Ilustrasi sertifikat tanah. (IDN Times/Istimewa)
Tersangka CW menyanggupi syarat tersebut dengan mengalihkan nama sertifikat seluruh bidang tanah yang dimaksud menjadi atas nama korban. Dengan syarat korban membayar 70 persen dari seluruh nilai jual lahan tanah tersebut.
Tetapi jika, dalam perjanjiannya, tersangka tidak mengalihkan nama sertifikat kepada nama korban selambat-lambatnya 10 Desember 2019. Maka uang jaminan yang diserahkan oleh korban kepada tersangka CW harus dikembalikan utuh.
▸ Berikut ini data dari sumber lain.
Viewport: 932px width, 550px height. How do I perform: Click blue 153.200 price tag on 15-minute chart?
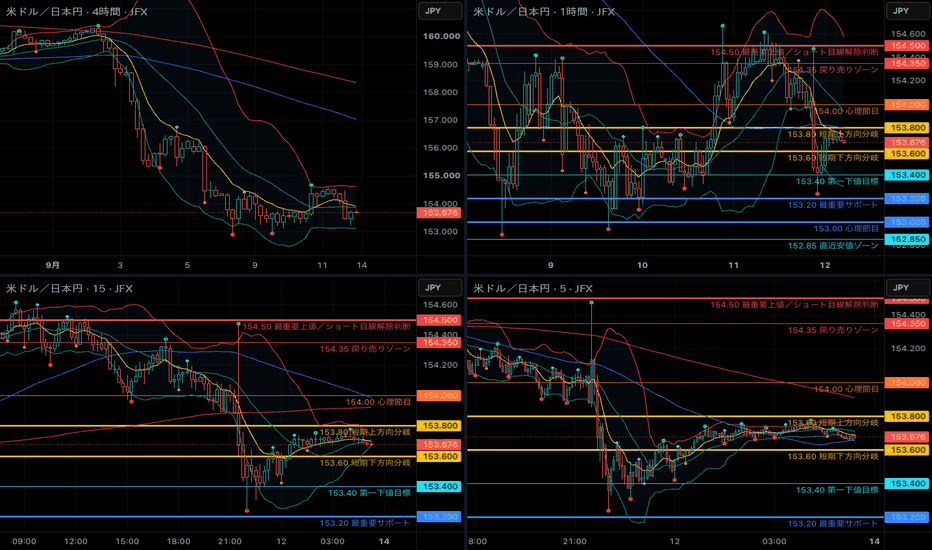pos(439,517)
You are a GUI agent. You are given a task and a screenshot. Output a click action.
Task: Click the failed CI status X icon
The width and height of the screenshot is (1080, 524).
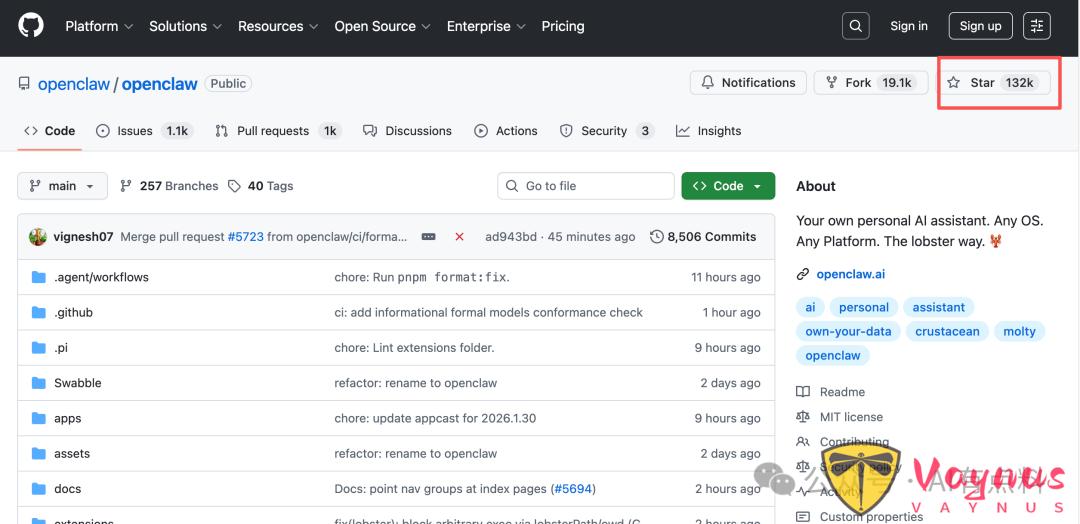pos(459,237)
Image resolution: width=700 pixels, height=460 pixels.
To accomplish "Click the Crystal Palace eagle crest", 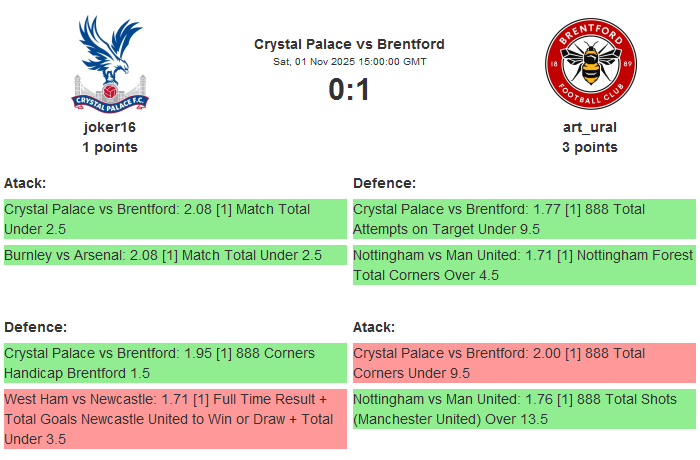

Akan tetapi, jelas Artanto, setelah uang jaminan sebesar Rp11, 889 miliar lebih atau 70 persen dari nilai jual tanah diserahkan korban melalui transfer rekening kepada tersangka CW pada 25 November 2019. Sejak 27 November 2019 hingga 20 Maret 2020 telah habis ditarik tunai ataupun transfer ke beberapa rekening oleh tersangka CW.
"Uang tersebut oleh tersangka CW habis untuk bayar hutang, beli tanah, transfer ke rekening tersangka LB dan LB menarik tunai dan mentransfer kembali ke rekening lain. Sehingga uang senilai 70 persen tersebut tidak disimpan sebagai jaminan oleh tersangka melainkan digunakan untuk keperluan tersangka,"jelas Artanto.
Ternyata hanya seluas 269,50 are saja luas tanah yang bisa dialihkan nama pemilik dalam sertifikatnya menjadi nama korban selebihnya tidak ada. Karena 27 bidang lainnya yang semula dikatakan milik tersangka LB, ternyata milik para warga desa setempat.